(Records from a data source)
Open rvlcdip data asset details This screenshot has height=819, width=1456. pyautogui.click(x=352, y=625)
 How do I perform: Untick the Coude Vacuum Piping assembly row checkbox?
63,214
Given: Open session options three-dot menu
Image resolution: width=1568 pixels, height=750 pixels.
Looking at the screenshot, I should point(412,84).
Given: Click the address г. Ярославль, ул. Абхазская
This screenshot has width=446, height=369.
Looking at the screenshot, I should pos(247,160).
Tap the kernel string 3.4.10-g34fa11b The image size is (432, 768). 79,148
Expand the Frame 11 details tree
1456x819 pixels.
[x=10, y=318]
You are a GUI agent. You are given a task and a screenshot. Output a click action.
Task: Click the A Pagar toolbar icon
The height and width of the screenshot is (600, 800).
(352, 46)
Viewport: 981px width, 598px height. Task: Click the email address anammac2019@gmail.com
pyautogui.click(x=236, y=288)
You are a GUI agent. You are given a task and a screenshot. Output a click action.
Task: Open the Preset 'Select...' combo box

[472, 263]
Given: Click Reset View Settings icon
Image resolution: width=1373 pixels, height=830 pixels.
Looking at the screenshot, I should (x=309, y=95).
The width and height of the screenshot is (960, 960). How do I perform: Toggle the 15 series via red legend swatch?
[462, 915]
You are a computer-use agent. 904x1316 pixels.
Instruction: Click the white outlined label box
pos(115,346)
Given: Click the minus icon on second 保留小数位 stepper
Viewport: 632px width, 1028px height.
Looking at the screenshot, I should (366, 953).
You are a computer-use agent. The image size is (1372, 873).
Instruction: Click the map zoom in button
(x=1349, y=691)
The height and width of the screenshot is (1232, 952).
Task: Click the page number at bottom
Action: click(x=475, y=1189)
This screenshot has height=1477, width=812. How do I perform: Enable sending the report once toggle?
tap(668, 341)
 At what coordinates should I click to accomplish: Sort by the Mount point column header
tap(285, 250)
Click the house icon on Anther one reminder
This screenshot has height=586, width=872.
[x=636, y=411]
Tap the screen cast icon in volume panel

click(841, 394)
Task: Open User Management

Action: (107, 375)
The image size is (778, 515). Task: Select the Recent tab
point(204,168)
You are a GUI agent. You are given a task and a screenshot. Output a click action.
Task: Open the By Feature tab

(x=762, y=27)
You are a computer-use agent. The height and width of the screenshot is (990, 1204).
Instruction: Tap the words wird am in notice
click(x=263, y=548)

**INSTRUCTION**
State how many lines in the records contain the word "icon".

**TASK SOLUTION**
5